In this parable of our Lord, four things may be considered:-

I. The master who distributes the talents.

II. The servants who improved their talents.

III. The servant who buried his talent. And

IV. His punishment.

1. The master's kindness. The servants had nothing-deserved

nothing-had no claim on their master, yet he, in his KINDNESS,

delivers unto them his goods, not for his advantage, but for their

comfort and salvation.

2. The master distributes these goods diversely;-giving to one

five, to another, two, and to another one. No person can complain

that he has been forgotten; the master gives to each. None can

complain of the diversity of the gifts; it is the master who has

done it. The master has an absolute right over his own goods, and

the servants cannot find fault with the distribution. He who has

little should not envy him who has received much, for he has the

greater labour, and the greater account to give. He who has much

should not despise him who has little, for the sovereign master

has made the distinction; and his little, suited to the ability

which God has given him, and fitted to the place in which God's

providence has fixed him, is sufficiently calculated to answer the

purpose of the master, in the salvation of the servant's soul.
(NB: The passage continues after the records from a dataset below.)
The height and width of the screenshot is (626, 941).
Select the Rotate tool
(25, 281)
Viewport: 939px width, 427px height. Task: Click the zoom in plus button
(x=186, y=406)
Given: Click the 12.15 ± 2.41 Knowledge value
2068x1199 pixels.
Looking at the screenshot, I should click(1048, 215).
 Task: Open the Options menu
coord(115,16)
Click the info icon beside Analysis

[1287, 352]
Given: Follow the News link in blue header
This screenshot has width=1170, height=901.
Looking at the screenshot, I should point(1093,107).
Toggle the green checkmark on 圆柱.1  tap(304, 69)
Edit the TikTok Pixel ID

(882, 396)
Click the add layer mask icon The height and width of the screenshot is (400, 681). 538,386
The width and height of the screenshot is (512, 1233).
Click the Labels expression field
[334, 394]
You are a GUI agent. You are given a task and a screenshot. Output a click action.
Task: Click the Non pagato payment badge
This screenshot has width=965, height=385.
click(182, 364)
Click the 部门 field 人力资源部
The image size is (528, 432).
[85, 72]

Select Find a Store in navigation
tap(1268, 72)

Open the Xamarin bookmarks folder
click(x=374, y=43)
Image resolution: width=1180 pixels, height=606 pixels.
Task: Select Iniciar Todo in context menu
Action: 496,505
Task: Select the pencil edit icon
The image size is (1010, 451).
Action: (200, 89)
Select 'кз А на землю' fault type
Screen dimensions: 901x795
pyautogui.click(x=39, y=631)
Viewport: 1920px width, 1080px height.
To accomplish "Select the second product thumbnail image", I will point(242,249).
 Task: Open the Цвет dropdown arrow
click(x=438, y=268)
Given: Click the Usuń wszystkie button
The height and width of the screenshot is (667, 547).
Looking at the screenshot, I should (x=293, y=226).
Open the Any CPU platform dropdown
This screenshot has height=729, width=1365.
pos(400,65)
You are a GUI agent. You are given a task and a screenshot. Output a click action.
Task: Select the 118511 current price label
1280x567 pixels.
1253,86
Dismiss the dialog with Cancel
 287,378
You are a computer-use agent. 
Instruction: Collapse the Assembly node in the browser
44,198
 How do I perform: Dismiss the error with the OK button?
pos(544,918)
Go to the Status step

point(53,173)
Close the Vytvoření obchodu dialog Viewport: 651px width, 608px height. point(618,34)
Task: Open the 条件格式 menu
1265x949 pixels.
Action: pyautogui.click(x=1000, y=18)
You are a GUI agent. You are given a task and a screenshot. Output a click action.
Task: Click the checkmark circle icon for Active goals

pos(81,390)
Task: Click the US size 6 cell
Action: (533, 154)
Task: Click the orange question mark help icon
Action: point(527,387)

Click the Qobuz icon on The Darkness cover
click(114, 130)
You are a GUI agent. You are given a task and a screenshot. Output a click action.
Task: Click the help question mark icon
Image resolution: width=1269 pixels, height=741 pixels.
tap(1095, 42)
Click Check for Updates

3. The master distributes his talents with WISDOM. He gave to

each according to his several ability, i.e. to the power he had

to improve what was given. It would not be just to make a servant

responsible for what he is naturally incapable of managing; and

it would not be proper to give more than could be improved. The

powers which men have, God has given; and as he best knows the

extent of these powers, so he suits his graces and blessings to

them in the most wise, and effectual way. Though he may make one

vessel for honour, (i.e. a more honourable place or office,) and

another for dishonour, (a less honourable office,) yet both are

for the master's use-both are appointed and capacitated to show

forth his glory.

II. The servants who improved their talents.

These persons are termed δουλοι, slaves, such as were the

property of the master, who might dispose of them as he pleased.

Then he that had received the five talents went and traded,

Mt 25:16.

1. The work was speedily begun-as soon as the master gave the

talents and departed, so soon they began to labour. There is not

a moment to be lost-every moment has its grace, and every grace

has its employment, and every thing is to be done for eternity.

2. The work was perseveringly carried on; after a long time the

lord of those servants cometh, Mt 25:19.

The master was long before he returned, but they did not relax.

The longer time, the greater improvement. God gives every man

just time enough to live, in this world, to glorify his Maker, and

to get his soul saved. Many begin well, and continue faithful for

a time-but how few persevere to the end! Are there none who seem

to have outlived their glory, their character, their usefulness?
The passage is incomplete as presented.